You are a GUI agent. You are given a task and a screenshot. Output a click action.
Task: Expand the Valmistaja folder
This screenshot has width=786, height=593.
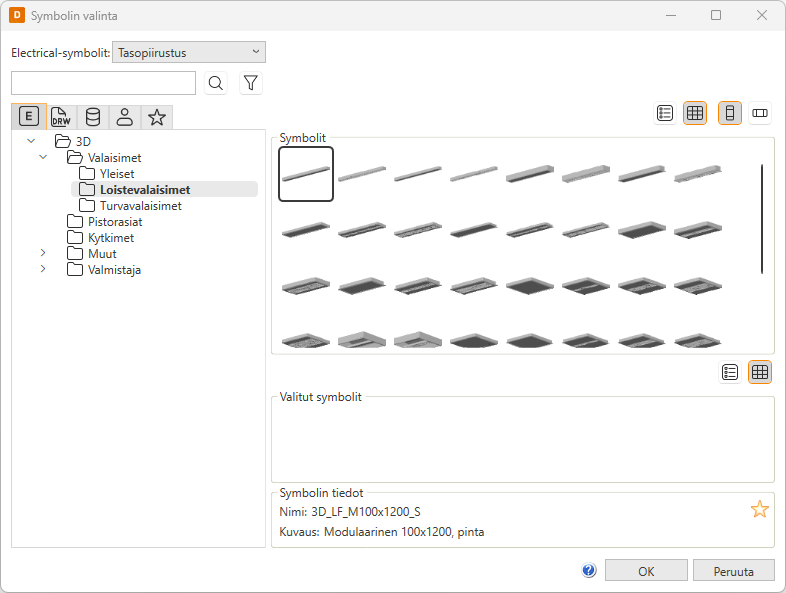tap(43, 269)
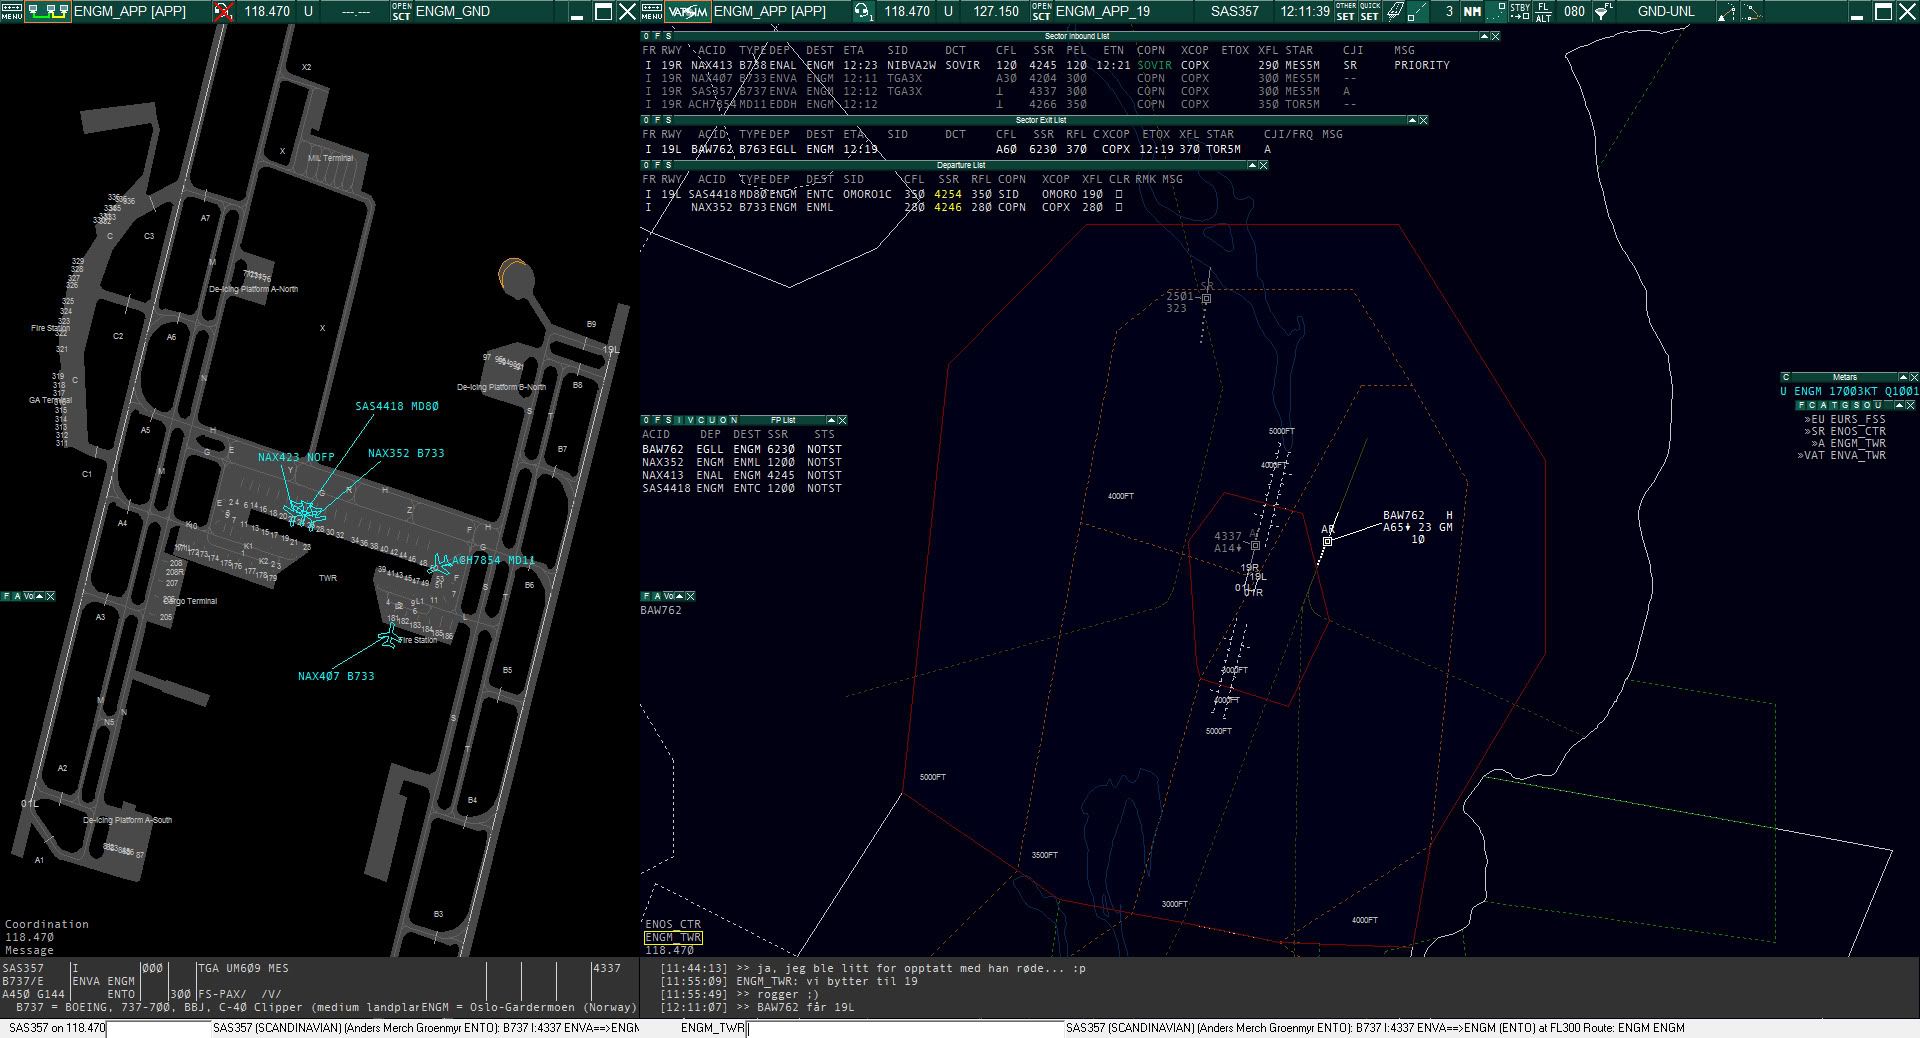
Task: Click the OPEN SCT button beside ENGM_APP_19
Action: click(x=1041, y=12)
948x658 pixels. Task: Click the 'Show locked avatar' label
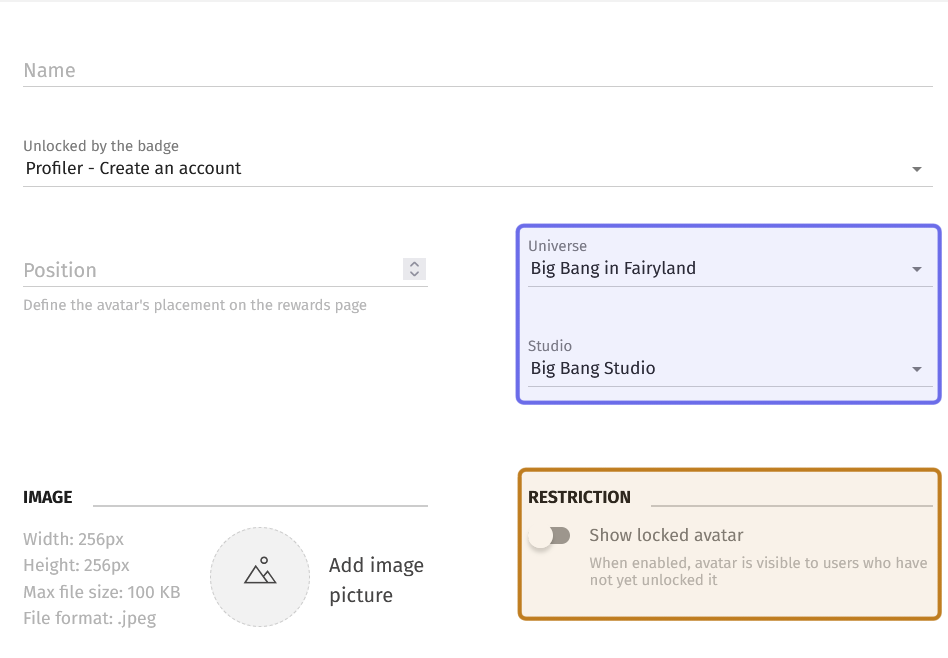tap(666, 535)
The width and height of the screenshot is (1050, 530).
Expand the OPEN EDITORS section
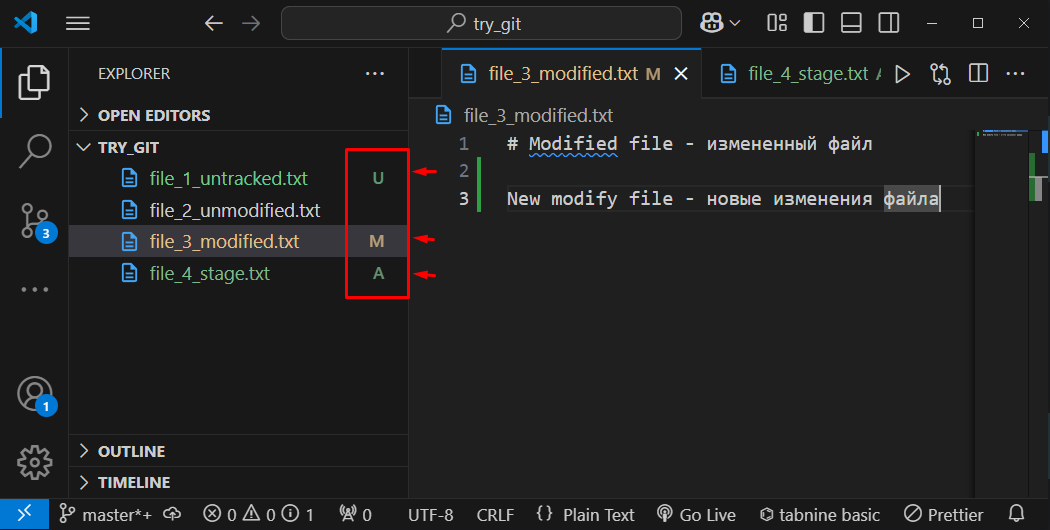pos(153,115)
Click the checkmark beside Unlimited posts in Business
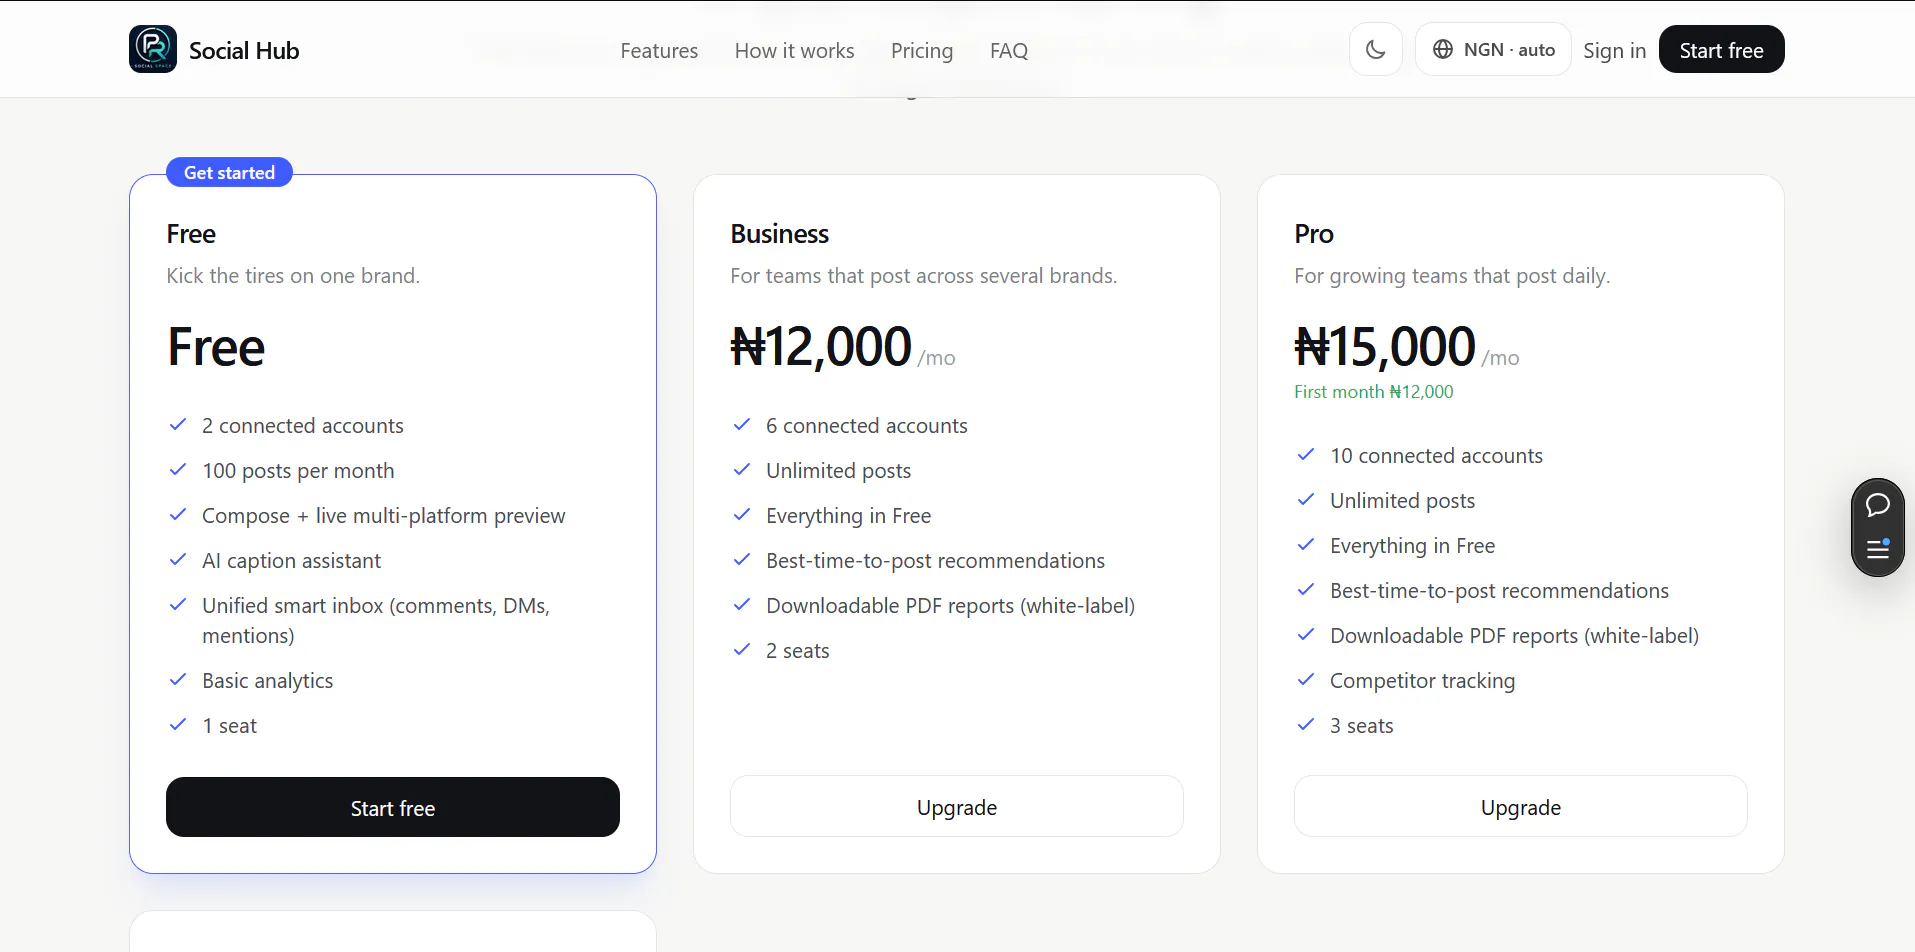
+ + + +
> _PROBLEM DESCRIPTION_
Repeat the data word for word. Images are not part of the copy.

> _ANSWER AREA_
You are a GUI agent. You are given a task and a screenshot. Output a click action.
Task: Expand the Valmistaja folder
This screenshot has width=786, height=593.
tap(43, 269)
Task: Click the OPEN SCT button beside ENGM_APP_19
Action: click(x=1041, y=12)
948x658 pixels. Task: Click the 'Show locked avatar' label
tap(666, 535)
The width and height of the screenshot is (1050, 530).
Expand the OPEN EDITORS section
pos(153,115)
Click the checkmark beside Unlimited posts in Business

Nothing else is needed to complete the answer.